◆ TO DO
Retype exactly what appears below from the line containing "Given: Click the 新增指令 button" down to the line containing "Viewport: 600px width, 600px height.", keeping both end lines. Do not include pictures.

START MATERIAL FOR THE TASK

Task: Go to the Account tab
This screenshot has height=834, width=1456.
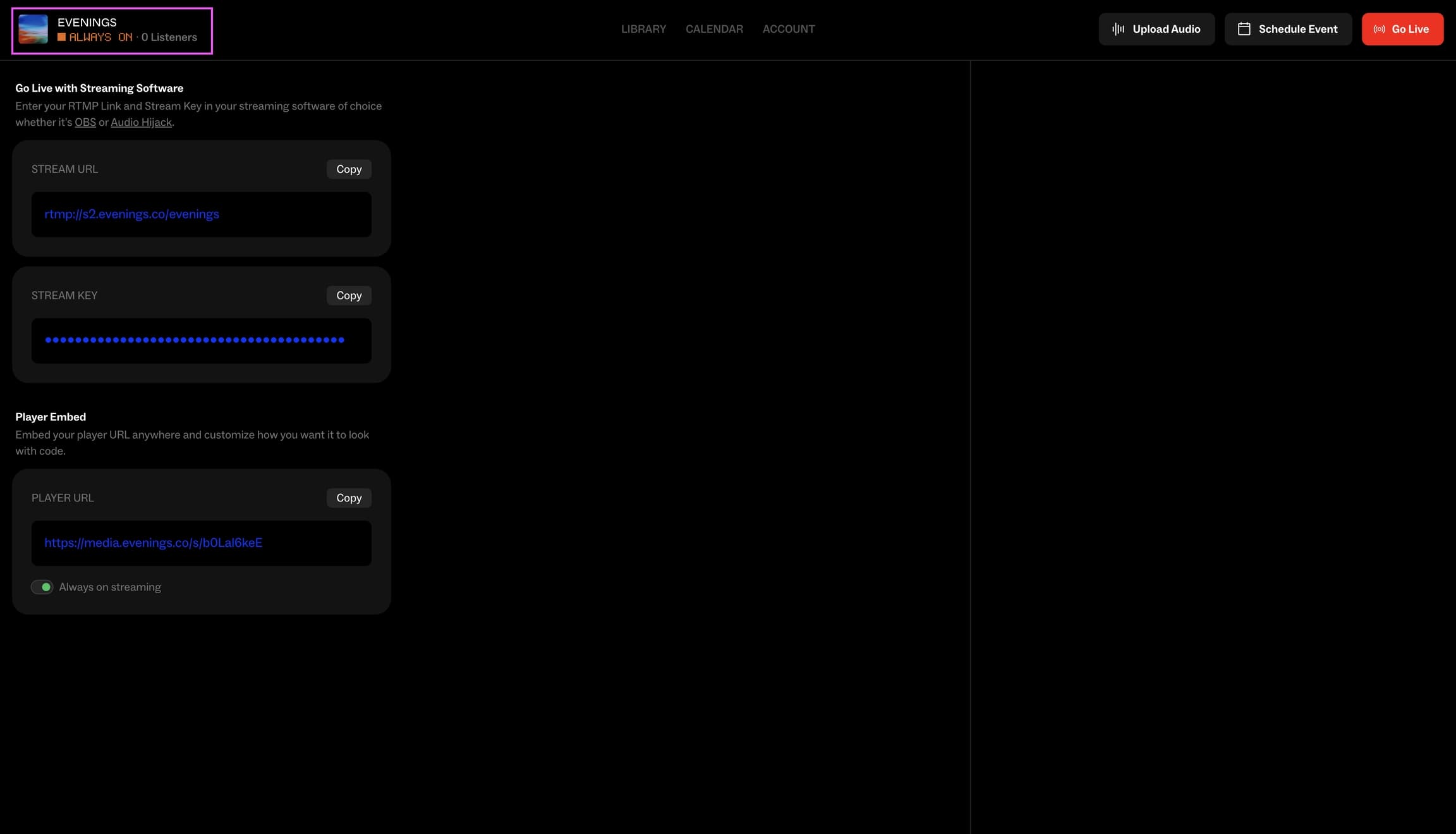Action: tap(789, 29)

END MATERIAL FOR THE TASK
START MATERIAL FOR THE TASK

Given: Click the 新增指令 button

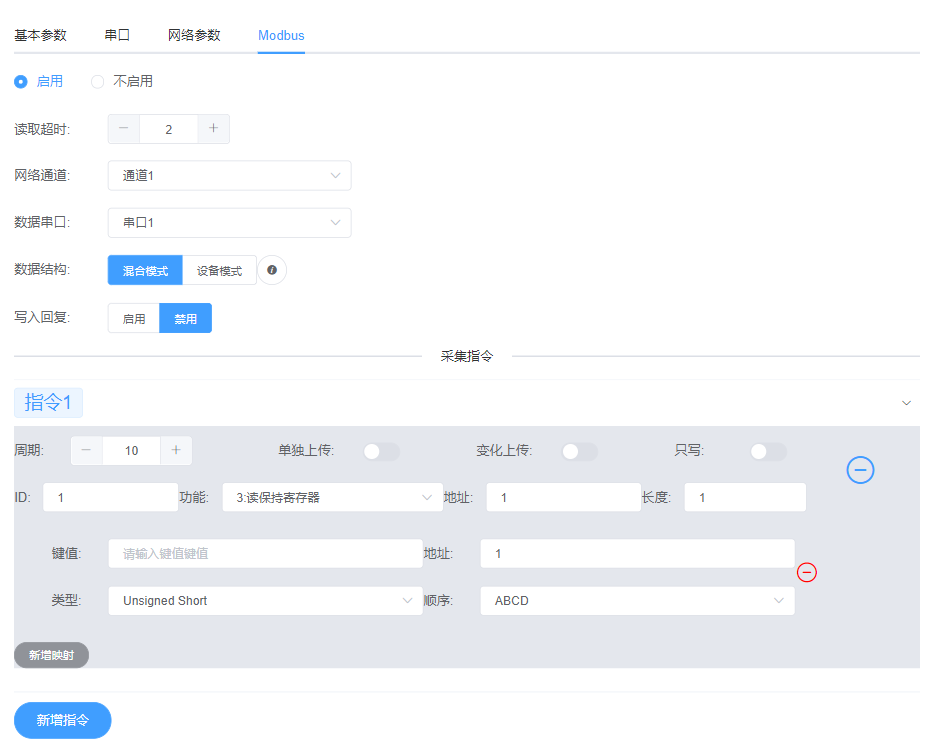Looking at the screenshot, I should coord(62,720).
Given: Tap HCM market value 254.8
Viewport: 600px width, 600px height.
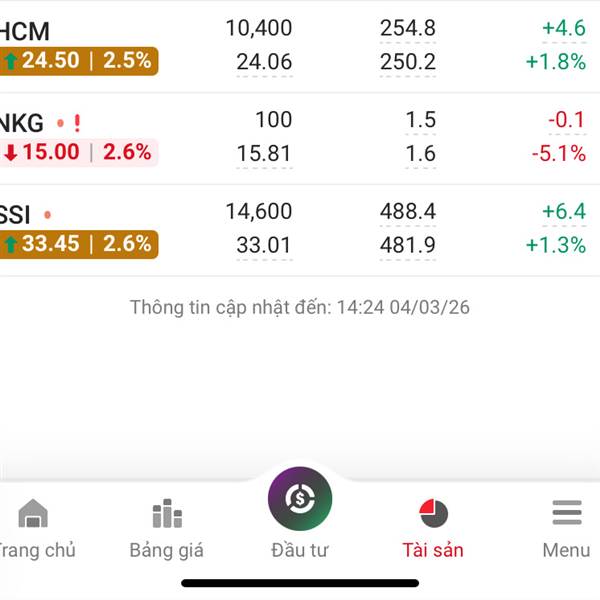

END MATERIAL FOR THE TASK

◆ RESPONSE BOX
Given: Click the 新增指令 button

Looking at the screenshot, I should coord(62,720).
Given: Tap HCM market value 254.8
Viewport: 600px width, 600px height.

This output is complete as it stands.